So she'll probably end up on a couple of lists, and we'll keep a hopeful eye on the local public, and time will tell...

Wednesday, May 14, 2008

Obama to Clinton to Obama- settling on the world's candidate

So she won West Virginia, her call to the angry white man met with a response from thousands of duelling banjos. A step forward for team Hillary, but a plus for the Republicans if Obama ends up the final Democratic candidate.

I started out wanting Obama to win. Then I fell across towards Clinton after my readings led me to the impression that she may have better capacity to lead development of effective policy, and is at heart a genuine social liberal.

Race and gender almost balance for me, I want the best candidate. Although for striking symbolism I think a black male leading a largely-white western democracy has far less precedents.

But I don't like where Clinton has gone. I think it's clear she's played the harder ball against the person in this process. But worse, by doing so much damage to Obama amongst the equivalent of Australia's 'Howard battlers' (but less educated and better armed) she may have left a poison pill with her party.

This is to a fair extent a consequence of the primary system, and having 2 very strong candidates staying, if not neck-and-neck, at least neck-and-shoulder. But so much more rides on the outcome of the real election than individual career aspirations.

Others are saying this already, but I have a further concern.

We, the rest of the world, are desperately waiting for a different US foreign policy to unfold. And I'm not convinced Clinton will deliver, even if she comes good on the domestic front.

We don't want palpably ill-conceived invasions like the one she supported in Iraq. We don't want the US contemplating genocide as it tussles with Iran. We do need a US that offers wise counsel to its close ally Israel, as opposed to the chirpy backing Clinton gave their last venture into Lebanon. We need some notional adherence to international law from the country that co-wrote most of it.

We don't want more of the same. I don't know how much of her chest-beating is rhetoric, but I am genuinely concerned that more of the same is what she'll give us.

Of the 3 contenders, only Obama has actively demonstrated a commitment to do things differently.

He's the world candidate, and once again he's got this irrelevant alien in his corner. Sorry Hillary, respect you a lot, but I think it's time to do a deal.

Tuesday, May 13, 2008

Take my baby bonus and spend it on something useful

We don't need it. Sure we'll take it if you throw it, who wouldn't, but we won't vote against you if you confine it to those who are truly struggling. Or better yet, scrap it entirely, and pump it into the services we all need.

I didn't realise what they meant by child care crisis until we had Bear. There is a child care crisis. It's actually sheer places, not just publicly-funded places, but all places. Some people can't get a place, full-stop. Battlers need it so they can get back to work. Isolated parents need it so they get respite and their kids socialise. Professionals also need it, the posh need it, in short, a win-win.

Then there's schools, transport, urban renewal, safety. In short, fixing this country so it's worth growing up in. Better, not worse, in 10 years' time.

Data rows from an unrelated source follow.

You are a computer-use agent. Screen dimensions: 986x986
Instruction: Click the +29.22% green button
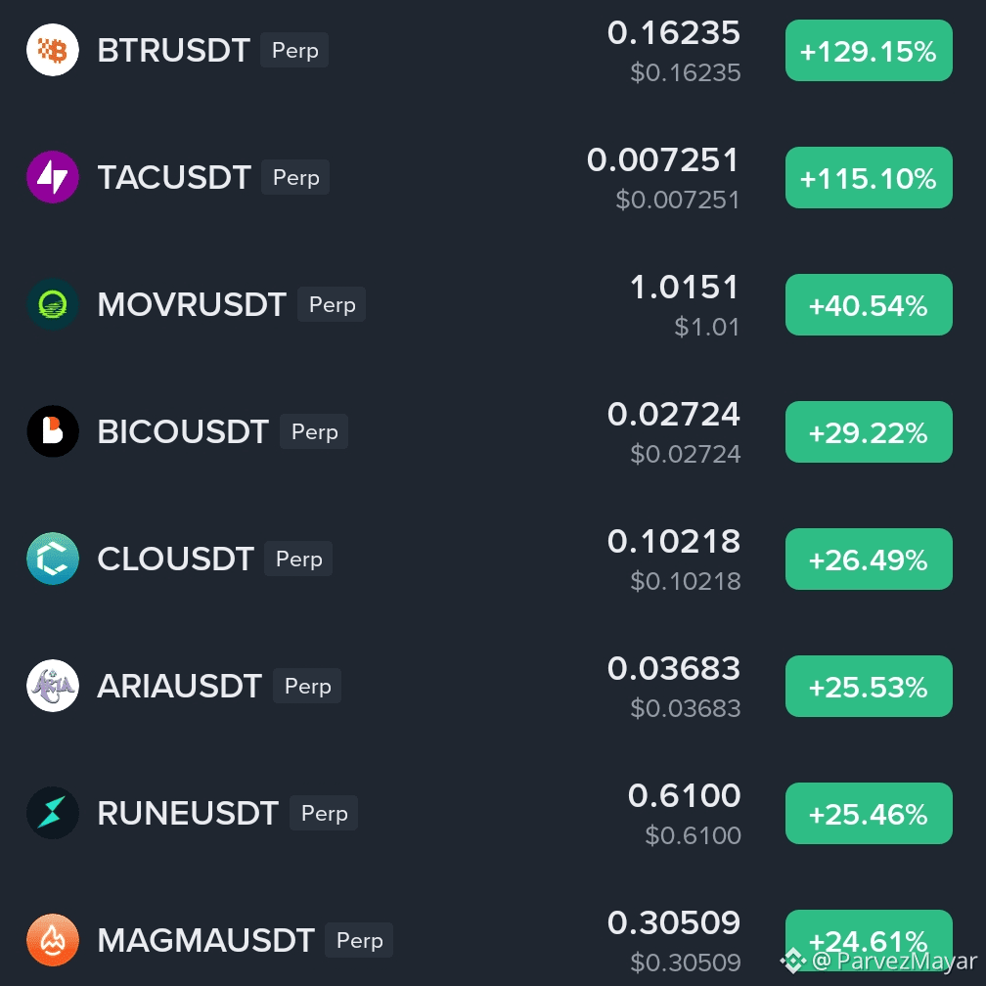coord(869,432)
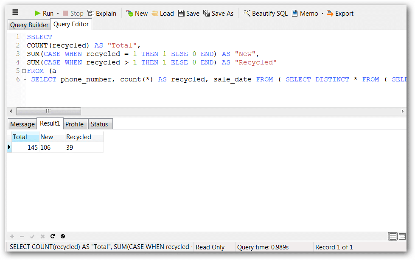Refresh the result set
This screenshot has height=260, width=415.
click(x=53, y=236)
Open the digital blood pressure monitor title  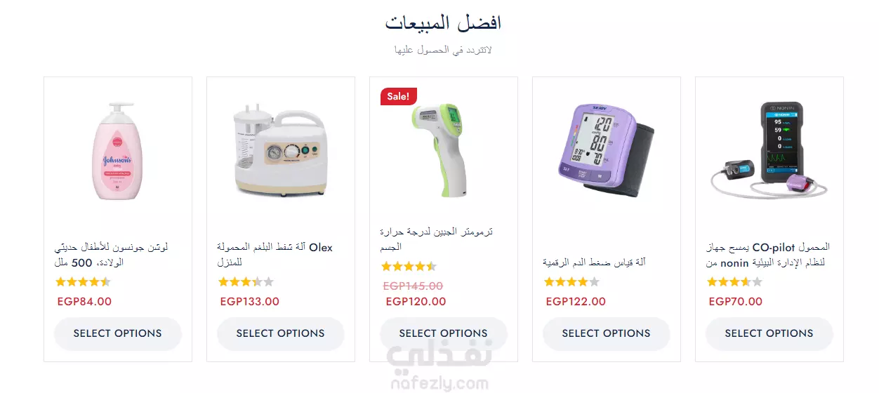point(595,262)
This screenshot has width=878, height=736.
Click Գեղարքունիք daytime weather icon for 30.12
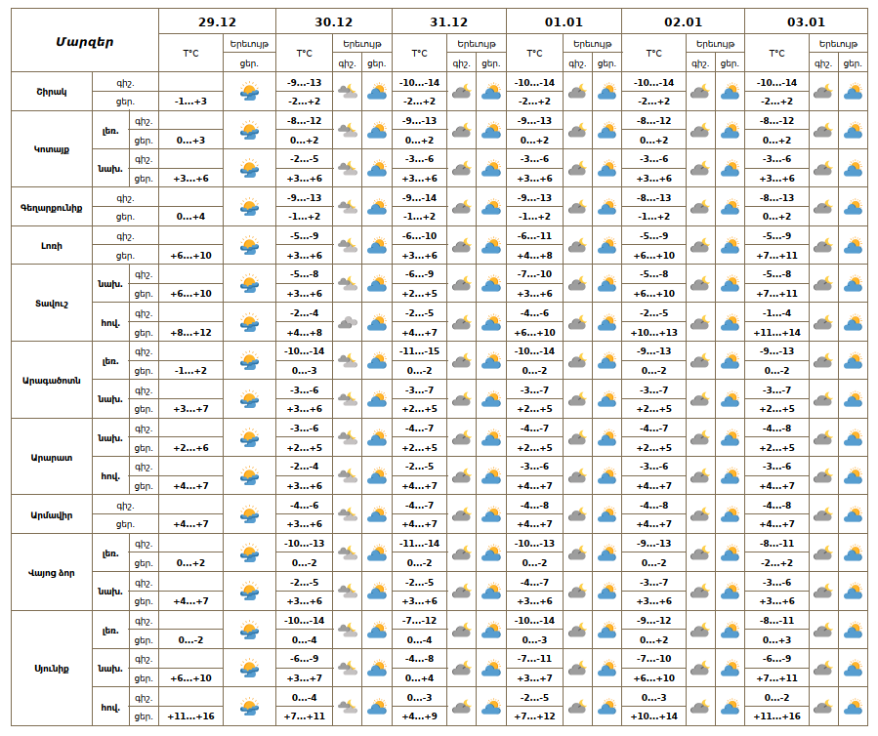tap(377, 207)
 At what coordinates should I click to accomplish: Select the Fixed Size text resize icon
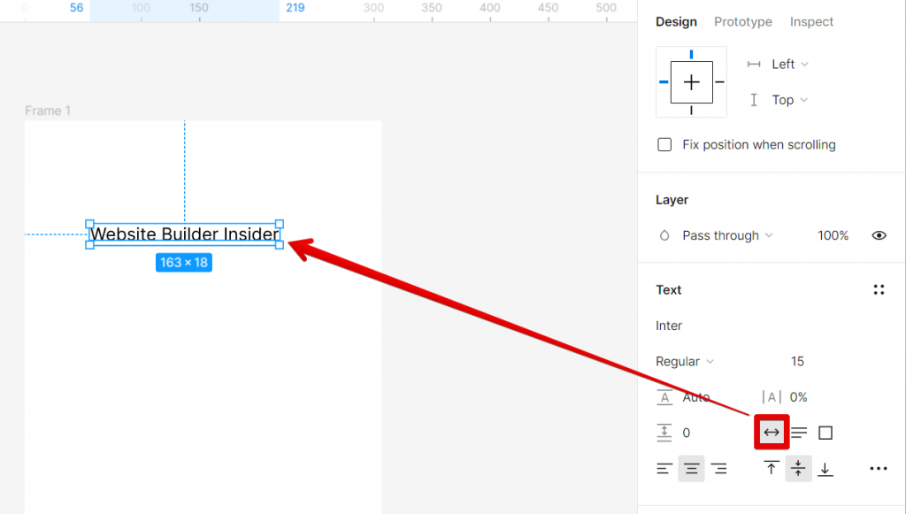pyautogui.click(x=824, y=432)
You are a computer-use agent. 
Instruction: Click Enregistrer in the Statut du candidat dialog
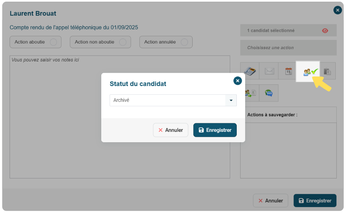coord(215,130)
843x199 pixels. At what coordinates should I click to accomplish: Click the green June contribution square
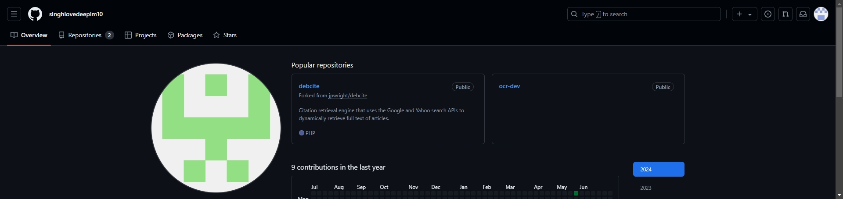click(x=576, y=193)
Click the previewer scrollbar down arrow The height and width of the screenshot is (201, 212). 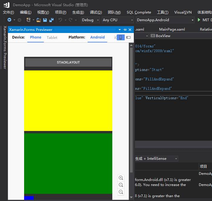coord(131,197)
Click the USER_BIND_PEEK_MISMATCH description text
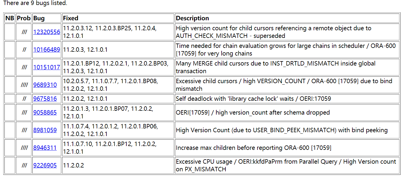405x176 pixels. (x=282, y=130)
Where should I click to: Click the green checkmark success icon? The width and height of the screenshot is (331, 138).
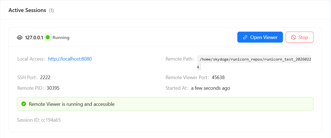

See, it doesn't take a celebrity love-in to generate some policy ideas...

Monday, May 12, 2008

Groundhog day in unFairfield

When you think you really might win an auction, and buy a house, you can't help but imagine your life there. We came back, we saw, we imagined, then we were conquered.

In Fairfield, but an unorthodox layout and busy street were the reasons cited for the low price (in Fairfield this means anything under $700K). We picked over it and saw in the study a 3rd bedroom, in the high fence a buffer against the street, and in the layout enough usable spaces to accomodate a Bear and 2 exotic felines. Apparently we weren't alone.

The silence on this blog has matched a silence on the house front. I've been living the family life, getting by, ignoring the bigger projects and ignoring a misery that longer-term readers know kept us frustrated for months back around the time of Bear's birth. But house prices have been floundering on paper, with some bargains going in the suburbs to our immediate north, so we thought "why not us"?

Why not indeed? Why not us to win the lottery while we're at it?

I've bid at auctions before and not felt all that stressed. It's true. But this time was different, with the build-up, the real sense that we might get it, after such a hiatus from the market, and the imaginings: walking Bear to childcare rather than a 20 minute round trip, exploring the real bush parklands just 15 minutes away, coffee in the delectable local strip, the spot in the garage where I'd set up a bench and bag and become fit again, the corner of the large yard where Bear could have a cubbee house...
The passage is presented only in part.